The Policy Committee for our Metropolitan Planning Commission meets on Tuesday the 24th to adopt the new Metropolitan Transportation Safety Action Plan.
Ticketable: On Commercial between Hoyt and Rural |
The MPO did not in the end incorporate more of an emphasis on system speed and legal, lawful posted speed, which are often too high and too lethal for an urban area. They focused more on speeding above the posted speed.
Previously:
- "Salem-Keizer Transportation Safety Plan needs more on Speed, not just Speeding"
- "Public Comment Calls for more Attention to Speed and Speeding in draft Safety Plan"
The edits from the August draft to the September final version are mostly small.
Perhaps the most consequential set of edits undercuts the document as any kind of "action plan."
Merely a "guiding framework" |
The plan doesn't actually commit the MPO or its members to doing anything. It is mainly aspirational, merely a "guiding framework" and list of "recommended strategies." It's more hope than plan.

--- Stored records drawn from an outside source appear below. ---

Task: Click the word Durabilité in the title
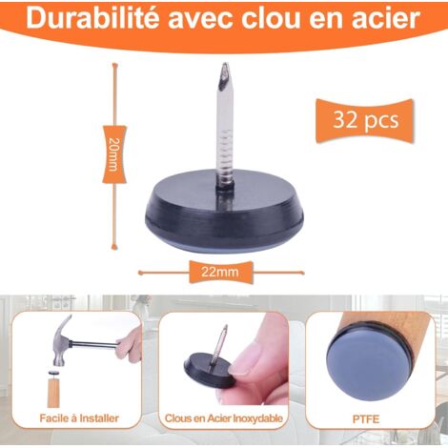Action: [93, 19]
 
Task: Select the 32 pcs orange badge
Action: [365, 121]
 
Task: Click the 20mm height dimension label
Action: [114, 154]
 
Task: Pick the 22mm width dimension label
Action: [220, 272]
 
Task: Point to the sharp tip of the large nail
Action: [226, 64]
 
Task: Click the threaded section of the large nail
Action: [225, 150]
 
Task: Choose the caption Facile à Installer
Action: [79, 418]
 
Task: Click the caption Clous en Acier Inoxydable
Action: [224, 418]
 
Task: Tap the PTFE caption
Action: [366, 419]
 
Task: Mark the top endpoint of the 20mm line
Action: [114, 65]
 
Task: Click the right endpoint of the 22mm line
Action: [302, 273]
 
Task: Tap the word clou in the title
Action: [270, 19]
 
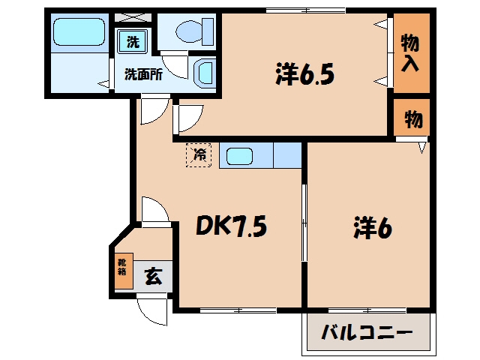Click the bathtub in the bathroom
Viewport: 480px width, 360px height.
point(79,32)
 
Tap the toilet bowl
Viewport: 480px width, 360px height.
point(189,32)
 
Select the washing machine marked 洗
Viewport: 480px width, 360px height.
point(133,42)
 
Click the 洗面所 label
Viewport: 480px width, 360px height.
point(143,74)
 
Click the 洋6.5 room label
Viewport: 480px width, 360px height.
point(305,74)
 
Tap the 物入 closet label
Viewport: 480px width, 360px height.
point(410,52)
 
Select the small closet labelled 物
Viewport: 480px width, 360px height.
point(412,117)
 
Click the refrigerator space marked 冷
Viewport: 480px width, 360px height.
point(199,155)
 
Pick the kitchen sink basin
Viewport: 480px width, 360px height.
point(239,156)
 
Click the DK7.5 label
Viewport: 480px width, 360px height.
point(231,226)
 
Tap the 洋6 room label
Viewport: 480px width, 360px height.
point(372,227)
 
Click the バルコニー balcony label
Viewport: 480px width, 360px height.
point(367,332)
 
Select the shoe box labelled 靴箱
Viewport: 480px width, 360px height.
point(124,271)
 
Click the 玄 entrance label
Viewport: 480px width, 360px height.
point(153,277)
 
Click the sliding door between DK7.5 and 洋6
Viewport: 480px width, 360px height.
point(304,223)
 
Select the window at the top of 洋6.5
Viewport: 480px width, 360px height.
point(305,10)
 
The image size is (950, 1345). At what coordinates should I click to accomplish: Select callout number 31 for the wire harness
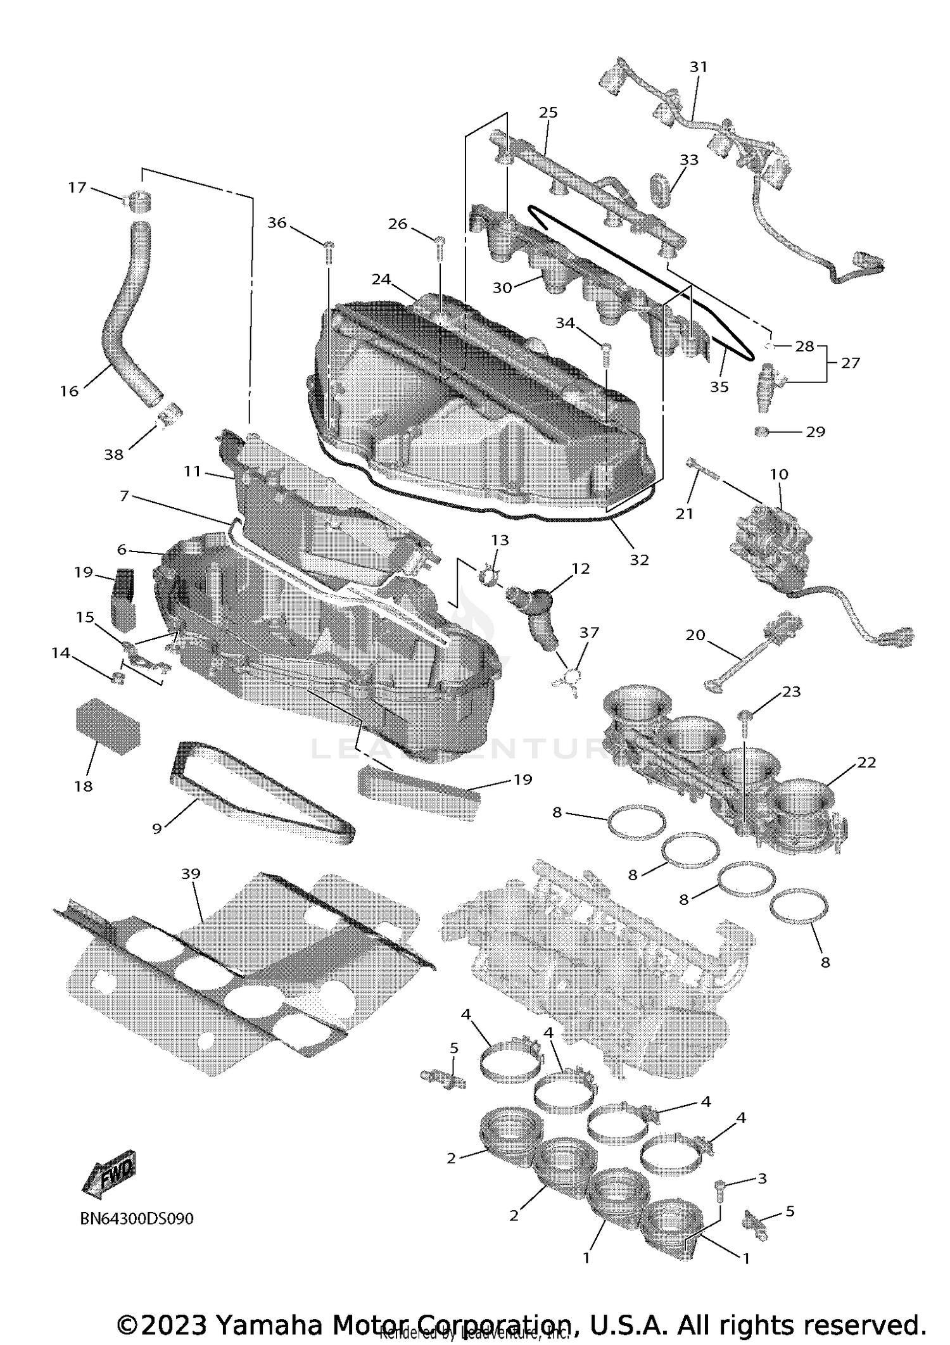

"It will take many years" |
"Actionable plan" or just "recommended strategies"? |
An actionable plan would be something more like, "we won't fund projects unless they employ these best practices and countermeasures for safety." And "we are going to do these specific things in this specific time frame." As it currently is, the MPO weighs "safety" in scoring project applications, but this notion of safety is non-specific and "safety" has sometimes meant speeding up traffic in decongestion measures. But safety for whom? Speed kills.
So the document as a whole is much less substantial than it might have been.
Safety plans also have to toggle and balance between the specific and general and between single instance and pattern.
Name the dead! "bicycle-involved" is too abstract and sanitized |
Still, the plan would be improved by more specific reference to those killed. A footnote on a discussion of High Street mentions as outside the 2017-2021 data "a more recent bicycle-involved fatal crash." That is wholly inadequate to the particulars of the crash and its people. Excessive abstraction is not helpful here.
Portland traffic deaths named (2018 report) |
For example, a Portland report form 2018 locates crash victims and gives them a name. They are not merely numbers and statistics.
The rhetoric of "kinetic energy" remains odd.
"dangerous kinetic energy transfer" is a ridiculous description of a crash |
And interestingly they edited out "safer land use" from the "safe systems approach." This might have been a chance to coordinate and integrate transportation better with our housing and climate crises.
Edited out "land use" |
There's lots of words in the MTSAP, with a large proportion on process and other exposition, but it remains to be seen how actually effective it is. From here it looks like more words than deeds, an instance of PR more than course-correction on policy, funding, and construction.
Also on the agenda is adoption of a TIP amendment for the RAISE grant for Front Street.
$2.7 million for "analysis and preliminary engineering" |
The Cannery project is at the Hearings Officer later this week, and in that Staff Report are drawings for Front Street. Here are three clips. (In another post there may be more to say!)
No walking and biking east side of Mill Creek bridge |
Big involuntary dismount threat from rail grooves! |
No bike lane on west side between Market and Gaines |
First off, what's the $2.7 million for if there's already this level of preliminary design? Aren't we putting the cart before the horse?
Secondly, for all the talk of improving conditions for walking and biking, these drawings are not friendly for walking and biking. There are the east-west crosswalks with beacons, but the north-south movement remains problematic. In fact, biking may be more difficult if these drawings were followed in construction. At least now the unimproved road section with few instances of striping offers flexibility for people in cars, on bike, and on foot. The proposal in the drawings is much more rigid and creates new discontinuities and hazard. For example, the northbound bike lane in the middle clip is too close to parallel with the gentle turn of the rails; any bike lane alignment should be more perpendicular to the tracks. In the bottom clip there is an eastside, northbound bike lane, but no westside, southbound bike lane. It looks like a mess!
Until there is a continuous path along the river, Front Street is a useful connection, and that looks to be compromised.
Sure, the railroads and our 19th century legal framework for them is an enormous difficulty. But if we want to improve Front Street for non-auto travel, and if we want the new developments not to be car-dependent, it's very hard to see how it all fits together. The way the Cannery drawings fit with the RAISE grant deserves more discussion.
SKATS PC meets on Tuesday the 24th at noon. The agenda and packet, including the revised MTSAP, is in the calendar item.